Search code examples
pythongoogle-app-enginelxmliterparse

GAE Python LXML - XMLSyntaxError Specification mandate value for attribute object


I am using Google App Engine on Python and am trying to fetch a GZipped XML file and parse it with LXML's iterparse. I used the example from lxml.de to create the following code:

import gzip, base64, StringIO
from lxml import etree
from google.appengine.ext import webapp
from google.appengine.api.urlfetch import fetch

class Catalog(webapp.RequestHandler):
user = xxx
password = yyy
catalog = fetch('url',
                    headers={"Authorization": 
                             "Basic %s" % base64.b64encode(user + ':' + password)}, deadline=600)
items = etree.iterparse(StringIO.StringIO(catalog), tag='product')

for _, element in items:
    print('%s -- %s' % (element.findtext('name'), element[1].text))
    element.clear()

When I run it it gives me the following error:

for _, element in coupons:
File "iterparse.pxi", line 491, in lxml.etree.iterparse.__next__ (src/lxml\lxml.etree.c:98565)
File "iterparse.pxi", line 543, in lxml.etree.iterparse._read_more_events (src/lxml\lxml.etree.c:99086)
File "parser.pxi", line 590, in lxml.etree._raiseParseError (src/lxml\lxml.etree.c:74791)
XMLSyntaxError: Specification mandate value for attribute object, line 1, column 53

What does this error mean?

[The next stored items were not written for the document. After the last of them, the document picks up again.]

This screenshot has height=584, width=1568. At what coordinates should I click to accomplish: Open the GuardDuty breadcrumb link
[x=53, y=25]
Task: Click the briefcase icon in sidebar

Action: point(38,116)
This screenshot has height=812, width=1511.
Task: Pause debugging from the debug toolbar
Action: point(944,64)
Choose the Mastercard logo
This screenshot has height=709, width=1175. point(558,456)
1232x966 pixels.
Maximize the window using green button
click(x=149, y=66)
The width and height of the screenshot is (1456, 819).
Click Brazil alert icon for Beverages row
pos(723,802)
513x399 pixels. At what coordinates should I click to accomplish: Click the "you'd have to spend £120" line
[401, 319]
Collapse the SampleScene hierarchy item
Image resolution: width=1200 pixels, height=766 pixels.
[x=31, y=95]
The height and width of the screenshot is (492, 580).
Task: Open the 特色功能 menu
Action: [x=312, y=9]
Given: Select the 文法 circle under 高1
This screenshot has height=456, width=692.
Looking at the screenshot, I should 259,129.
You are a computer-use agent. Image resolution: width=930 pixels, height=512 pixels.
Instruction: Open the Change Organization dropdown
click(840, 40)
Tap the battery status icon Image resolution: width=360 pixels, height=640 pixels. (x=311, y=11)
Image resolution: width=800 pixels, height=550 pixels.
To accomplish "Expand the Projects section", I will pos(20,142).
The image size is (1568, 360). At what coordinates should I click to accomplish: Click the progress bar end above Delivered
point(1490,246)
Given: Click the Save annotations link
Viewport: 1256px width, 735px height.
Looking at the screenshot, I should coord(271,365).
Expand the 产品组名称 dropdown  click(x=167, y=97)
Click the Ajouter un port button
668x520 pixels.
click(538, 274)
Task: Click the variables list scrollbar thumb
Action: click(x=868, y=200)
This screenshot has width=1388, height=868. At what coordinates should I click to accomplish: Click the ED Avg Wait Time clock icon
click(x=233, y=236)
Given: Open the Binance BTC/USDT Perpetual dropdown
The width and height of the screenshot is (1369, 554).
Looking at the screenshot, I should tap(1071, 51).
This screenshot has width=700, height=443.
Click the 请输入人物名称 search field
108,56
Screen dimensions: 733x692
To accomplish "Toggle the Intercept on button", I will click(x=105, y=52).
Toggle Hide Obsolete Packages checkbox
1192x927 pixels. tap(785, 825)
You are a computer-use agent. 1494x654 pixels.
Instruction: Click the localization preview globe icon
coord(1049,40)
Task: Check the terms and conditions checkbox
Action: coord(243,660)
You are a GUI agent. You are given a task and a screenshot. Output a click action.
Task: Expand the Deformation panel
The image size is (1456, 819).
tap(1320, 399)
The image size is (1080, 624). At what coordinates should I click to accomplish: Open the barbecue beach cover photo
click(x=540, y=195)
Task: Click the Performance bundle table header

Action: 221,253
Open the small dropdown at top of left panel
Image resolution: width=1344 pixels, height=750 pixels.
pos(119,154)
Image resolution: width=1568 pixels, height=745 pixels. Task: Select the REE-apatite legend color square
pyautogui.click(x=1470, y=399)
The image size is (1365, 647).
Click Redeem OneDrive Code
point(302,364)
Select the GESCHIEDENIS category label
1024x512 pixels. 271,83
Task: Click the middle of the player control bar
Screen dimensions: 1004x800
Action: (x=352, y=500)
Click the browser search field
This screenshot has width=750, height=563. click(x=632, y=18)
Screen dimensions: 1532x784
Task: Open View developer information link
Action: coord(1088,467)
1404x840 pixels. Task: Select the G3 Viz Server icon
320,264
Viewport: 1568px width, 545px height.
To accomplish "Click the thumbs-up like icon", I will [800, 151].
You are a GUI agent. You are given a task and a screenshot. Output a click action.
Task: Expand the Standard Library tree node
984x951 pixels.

I am guessing that the XML file is malformed, however I don't know where to look for the problem. Any help would be appreciated!


Solution

  • The problem was solved by handling the fetch/gzip part differently, activating asynchronous requests, and using webapp2. When using all of this it worked :) Here's the code:

    from google.appengine.api.urlfetch import fetch
    import gzip, webapp2, base64, StringIO, datetime
    from credentials import CJCredentials
    from lxml import etree
    
    class Catalog(webapp2.RequestHandler):
    def get(self):
        user = xxx
        password = yyy
        url = 'some_url'
    
        catalogResponse = fetch(url, headers={
            "Authorization": "Basic %s" % base64.b64encode(user + ':' + password)
        }, deadline=10000000)
    
        f = StringIO.StringIO(catalogResponse.content)
        c = gzip.GzipFile(fileobj=f)
        content = c.read()
    
        xml = StringIO.StringIO(content)
    
        tree = etree.iterparse(xml, tag='product')
    
        for event, element in tree:
           print element.name